Other than that the only quibble I have with Zakaria's essay is when he says this:

But Western countries can do more as well. We're fighting a military battle against a phenomenon that is largely nonmilitary. In a battle of ideas, no one bullet will win. We must present a positive vision for Muslim societies, be seen as a friendly and progressive force by them and thus strengthen the moderates and liberals.

The problem with this is that it is contradicted by what he has said earlier in his piece. The 9/11 and London bombers were educated and the latter lived their whole lives in England. They were not ignorant of England's progressive, tolerant society. They had every reason to believe that England is a haven for, not a threat to, Muslims. Yet they wished to destroy it.
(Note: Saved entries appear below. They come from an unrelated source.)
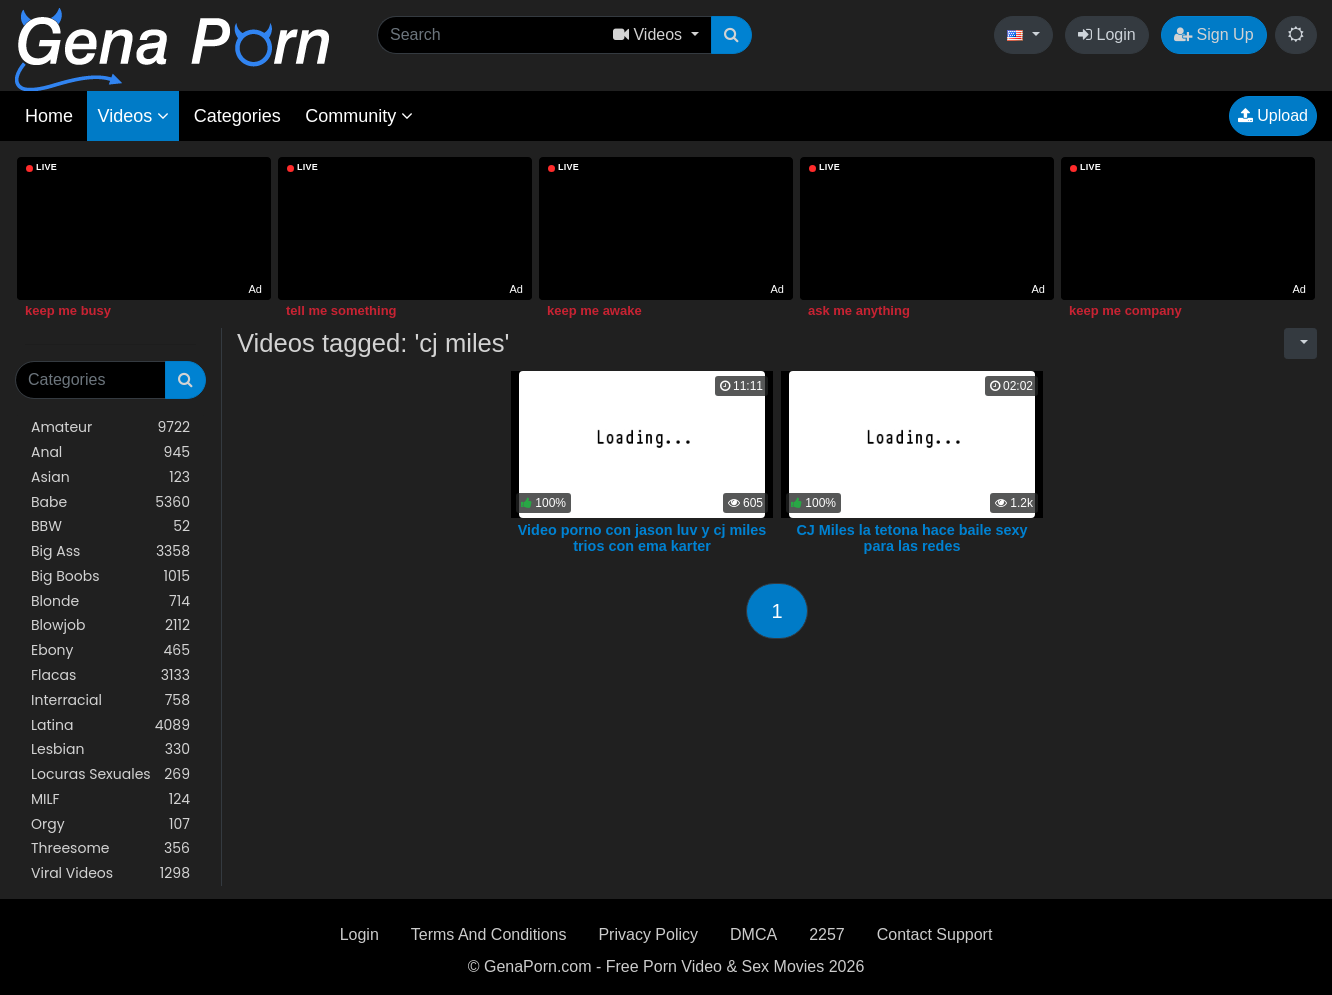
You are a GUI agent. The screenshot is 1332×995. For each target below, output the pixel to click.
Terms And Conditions (489, 934)
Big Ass (110, 551)
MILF (110, 799)
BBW (110, 526)
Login (1107, 34)
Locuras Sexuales (110, 774)
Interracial (110, 700)
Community (359, 116)
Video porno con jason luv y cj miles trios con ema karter (642, 538)
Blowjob (110, 625)
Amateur (110, 427)
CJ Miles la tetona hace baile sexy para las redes (911, 538)
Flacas (110, 675)
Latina (110, 725)
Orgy (110, 824)
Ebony (110, 650)
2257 (827, 934)
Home (49, 116)
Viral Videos (110, 873)
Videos (133, 116)
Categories (237, 116)
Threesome (110, 848)
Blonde (110, 601)
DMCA (753, 934)
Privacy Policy (648, 934)
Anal (110, 452)
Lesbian (110, 749)
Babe (110, 502)
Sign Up (1213, 34)
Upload (1273, 115)
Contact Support (935, 934)
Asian (110, 477)
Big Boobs (110, 576)
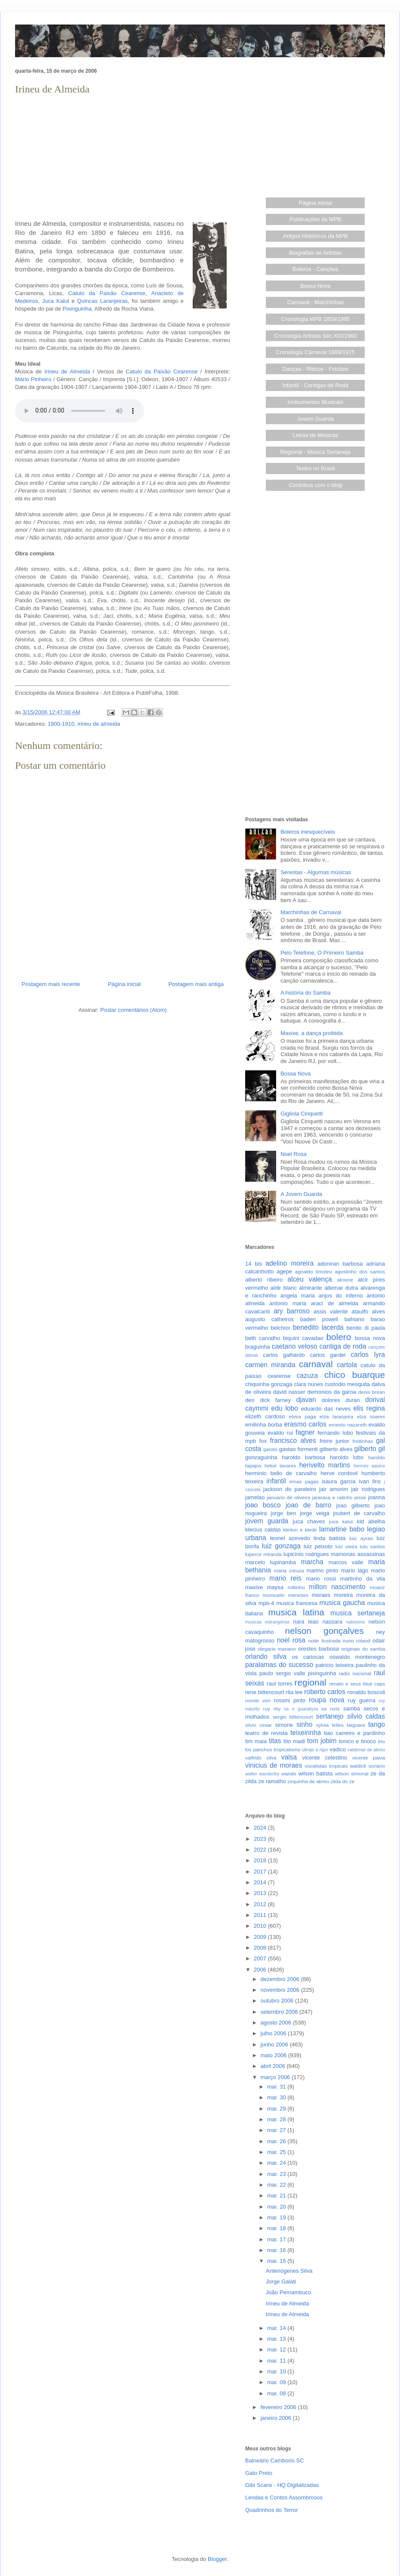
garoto (270, 1449)
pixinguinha (322, 1673)
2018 (261, 1860)
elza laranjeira (336, 1416)
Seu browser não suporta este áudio (79, 410)
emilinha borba (263, 1424)
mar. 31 (277, 2086)
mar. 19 (277, 2217)
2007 (261, 1958)
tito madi (294, 1741)
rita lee (294, 1692)
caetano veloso (294, 1346)
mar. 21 (277, 2195)
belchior (281, 1328)
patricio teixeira (335, 1665)
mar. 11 (277, 2360)
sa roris (330, 1708)
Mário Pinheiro (33, 379)
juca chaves (309, 1521)
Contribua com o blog (315, 485)
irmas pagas (304, 1481)
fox (263, 1441)
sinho (304, 1724)
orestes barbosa (318, 1648)
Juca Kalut (55, 301)
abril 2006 (274, 2066)
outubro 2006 (278, 2000)
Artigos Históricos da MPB (315, 236)
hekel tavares (280, 1465)
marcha (312, 1561)
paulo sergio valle (282, 1673)
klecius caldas (263, 1529)
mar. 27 (277, 2130)
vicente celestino (324, 1757)
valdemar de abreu (366, 1749)
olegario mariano (277, 1649)
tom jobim (322, 1740)
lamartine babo (341, 1529)
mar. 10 (277, 2371)
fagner (304, 1432)
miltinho (296, 1587)
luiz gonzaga (281, 1546)
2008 (261, 1947)
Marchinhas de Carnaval (310, 912)
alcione (345, 1279)
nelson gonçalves (324, 1631)
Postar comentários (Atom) (133, 1010)
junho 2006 (275, 2044)
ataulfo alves (368, 1311)
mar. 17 (277, 2239)
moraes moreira (332, 1595)
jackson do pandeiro (289, 1489)
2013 (261, 1893)
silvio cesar (258, 1725)
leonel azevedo (290, 1538)
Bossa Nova (315, 286)
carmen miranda (270, 1364)
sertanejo (330, 1716)
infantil (276, 1481)
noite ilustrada (324, 1640)
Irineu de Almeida (67, 371)
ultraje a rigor (315, 1749)
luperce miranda (263, 1554)
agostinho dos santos (360, 1271)
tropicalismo (287, 1749)
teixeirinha (305, 1732)
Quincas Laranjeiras (102, 301)
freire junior (334, 1441)
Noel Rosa (293, 1154)
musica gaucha (342, 1602)
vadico (337, 1749)
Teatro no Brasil (315, 468)
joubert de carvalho (359, 1513)
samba (351, 1708)
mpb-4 (266, 1603)
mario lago (354, 1570)
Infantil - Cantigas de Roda (315, 385)
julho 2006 (274, 2033)
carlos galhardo (284, 1355)
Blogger (217, 2559)
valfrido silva (260, 1757)
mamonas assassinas (358, 1554)
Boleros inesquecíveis (307, 832)
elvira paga (302, 1416)
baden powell (319, 1319)
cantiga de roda (343, 1346)
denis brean (371, 1392)
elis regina (369, 1408)
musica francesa (296, 1603)
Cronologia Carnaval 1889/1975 (315, 352)
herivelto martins (324, 1465)
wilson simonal (352, 1773)
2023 (261, 1839)
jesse (360, 1497)
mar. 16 (277, 2250)
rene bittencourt (264, 1692)
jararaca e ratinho (332, 1497)
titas (275, 1740)
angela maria (297, 1295)
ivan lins (370, 1481)
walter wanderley (262, 1774)
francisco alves (293, 1440)
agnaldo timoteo (313, 1271)
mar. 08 (277, 2393)
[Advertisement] (122, 157)
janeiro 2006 (277, 2418)
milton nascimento (337, 1586)
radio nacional (355, 1673)
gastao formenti (298, 1449)
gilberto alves (336, 1449)
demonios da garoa (332, 1392)
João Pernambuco (288, 2292)
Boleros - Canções (315, 269)
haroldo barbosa (303, 1457)
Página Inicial (315, 203)
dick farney (275, 1400)
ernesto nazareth (347, 1424)
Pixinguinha (77, 308)
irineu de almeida (98, 724)
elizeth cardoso (265, 1416)
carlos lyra (368, 1354)
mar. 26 (277, 2141)
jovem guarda (266, 1521)
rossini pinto (289, 1700)
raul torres (279, 1683)
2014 (261, 1882)
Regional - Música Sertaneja (315, 452)
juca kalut (341, 1521)
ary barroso (292, 1311)
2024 (261, 1827)
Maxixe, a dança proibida (311, 1033)
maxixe (254, 1587)
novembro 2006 (281, 1990)
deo (250, 1400)
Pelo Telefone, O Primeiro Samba (321, 952)
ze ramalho (272, 1781)
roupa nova (326, 1700)
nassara (332, 1621)
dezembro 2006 (281, 1979)
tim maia (256, 1741)
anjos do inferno (341, 1295)
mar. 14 (277, 2328)
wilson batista (315, 1773)
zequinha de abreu (308, 1781)
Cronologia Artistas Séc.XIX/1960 (315, 336)
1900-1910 (61, 724)
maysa (275, 1587)
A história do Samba (305, 992)
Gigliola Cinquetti (301, 1113)
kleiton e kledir (300, 1529)
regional (310, 1682)
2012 (261, 1904)
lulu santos (372, 1546)
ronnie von (258, 1700)
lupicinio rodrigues (306, 1554)
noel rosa (291, 1640)
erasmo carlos (305, 1424)
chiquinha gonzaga (268, 1384)
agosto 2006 (277, 2022)
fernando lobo (335, 1433)
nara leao (305, 1621)
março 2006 (276, 2077)
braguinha (257, 1346)
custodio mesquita (347, 1384)
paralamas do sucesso (279, 1664)
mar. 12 (277, 2349)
I disagree with Zakaria that Western countries can do more. We went to war in the nineties to rescue Muslims from Christians in Serbia and al Qaida thanked us by bombing the U.S.S. Cole and the World Trade Towers. We have given billions to help Muslims around the world, most recently the victims of a devastating tsunami. Osama bin Laden demanded we get our troops out of Saudi Arabia and we did. Western nations have provided refuge, opportunities, and freedoms to Muslim immigrants unheard of in Muslim nations, but all these things make no difference.

Despite all that the West has done to help save Muslims from themselves in the last fifty years Islamic nations in the U.N. refuse even to condemn the suicide bombers because to do so is to repudiate people they see as heroes of the faith.

There really is nothing more that the West can do to appease Muslims, who are intoxicated with an inexplicable sense of their own moral and religious superiority, except convert to Islam and abandon Israel. Only then would the jihad subside.

So Zakaria is incorrect in saying that there is more that the West can do. The West has done enough. The scalpel is in the Muslim's own hands, and it is they who must remove the suppurating corruption in their own flesh.

Otherwise, Zakaria's article is very good. Give it a read.